ACCC takes action against the Joystick company for alleged misleading e-cigarette “no toxic chemicals” claims

9 September 2016

The Australian Competition and Consumer Commission has commenced proceedings in the Federal Court against The Joystick Company Pty Ltd (Joystick), an online e-cigarette retailer, for alleged false or misleading representations that its products did not contain any toxins or formaldehyde, were “independent from” chemicals found in conventional cigarettes, and had been approved by the ACCC.

The ACCC had previously issued Joystick with three infringement notices as it had reasonable grounds to believe that the company had made a number of false or misleading representations. Joystick did not pay the penalties specified in the infringement notices within the specified payment period. 

The proceedings were commenced after independent testing commissioned by the ACCC indicated that the Joystick’s e-cigarette product tested contained toxic chemicals including formaldehyde, acetaldehyde, and acrolein.

“It is crucial that suppliers have scientific evidence to support claims that their products do not contain carcinogens and toxic chemicals such as formaldehyde and acetaldehyde,” ACCC Commissioner Sarah Court said.

“This is particularly important when, as here, products are designed to be inhaled and are being differentiated from conventional tobacco cigarettes because they are claimed not to contain toxic chemicals.”

“This action against Joystick also reflects the ACCC’s policy that enforcement proceedings will be considered against businesses which do not pay the penalties specified in infringement notices within the payment period,” Ms Court said.

The ACCC has also alleged that the sole director of Joystick was knowingly concerned in the conduct.

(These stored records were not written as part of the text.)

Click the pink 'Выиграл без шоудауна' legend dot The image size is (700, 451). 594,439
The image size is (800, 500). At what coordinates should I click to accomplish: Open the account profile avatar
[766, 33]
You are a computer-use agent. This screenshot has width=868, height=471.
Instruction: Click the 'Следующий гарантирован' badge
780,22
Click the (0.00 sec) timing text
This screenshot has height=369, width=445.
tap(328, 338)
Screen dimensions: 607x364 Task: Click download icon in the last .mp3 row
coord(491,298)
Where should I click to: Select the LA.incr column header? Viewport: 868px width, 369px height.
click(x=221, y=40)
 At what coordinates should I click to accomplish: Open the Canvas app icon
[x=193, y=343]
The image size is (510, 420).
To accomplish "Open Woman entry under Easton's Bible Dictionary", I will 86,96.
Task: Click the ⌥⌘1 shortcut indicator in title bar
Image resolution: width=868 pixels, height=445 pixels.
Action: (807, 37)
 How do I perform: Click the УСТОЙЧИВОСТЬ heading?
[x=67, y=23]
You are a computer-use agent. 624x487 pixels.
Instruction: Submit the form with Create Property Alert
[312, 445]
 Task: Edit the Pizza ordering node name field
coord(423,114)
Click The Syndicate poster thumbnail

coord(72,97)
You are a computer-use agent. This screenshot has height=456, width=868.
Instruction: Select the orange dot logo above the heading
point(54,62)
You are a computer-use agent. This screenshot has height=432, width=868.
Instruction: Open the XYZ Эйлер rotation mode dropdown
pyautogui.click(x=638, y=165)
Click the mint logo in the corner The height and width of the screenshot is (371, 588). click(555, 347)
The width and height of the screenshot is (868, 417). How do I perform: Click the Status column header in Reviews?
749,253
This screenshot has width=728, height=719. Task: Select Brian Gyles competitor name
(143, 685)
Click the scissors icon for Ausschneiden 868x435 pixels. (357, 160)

The ACCC is seeking pecuniary penalties, declarations, injunctions, orders for an ACL compliance program, publication orders and costs.


The proceedings against The Joystick Company follow the ACCC’s decision to commence proceedings against Social-Lites Pty Ltd and Elusion New Zealand Limited in June 2016, also for alleged breaches of the ACL.

The ACCC’s enforcement actions against these three suppliers follow a survey it conducted of Australian e-cigarette businesses websites. The ACCC will write to other industry participants putting them on notice about their consumer law obligations not to mislead consumers about the composition and safety of the products they are offering for sale.

Notes to editors

Formaldehyde is classified by the World Health Organisation International Agency for Cancer Research as a Group 1A carcinogen, meaning there is sufficient evidence to show it is carcinogenic to humans.

Acetaldehyde is classified as a Group 2B carcinogen by the IARC. That classification is applied to a chemical agent that has been evaluated as being possibly carcinogenic to humans.

Acrolein is classified by the World Health Organisation as a toxic chemical.  It is also listed as a dangerous poison in Schedule 7 of the Poisons Standard of the Therapeutic Goods Act 1989 (Cth).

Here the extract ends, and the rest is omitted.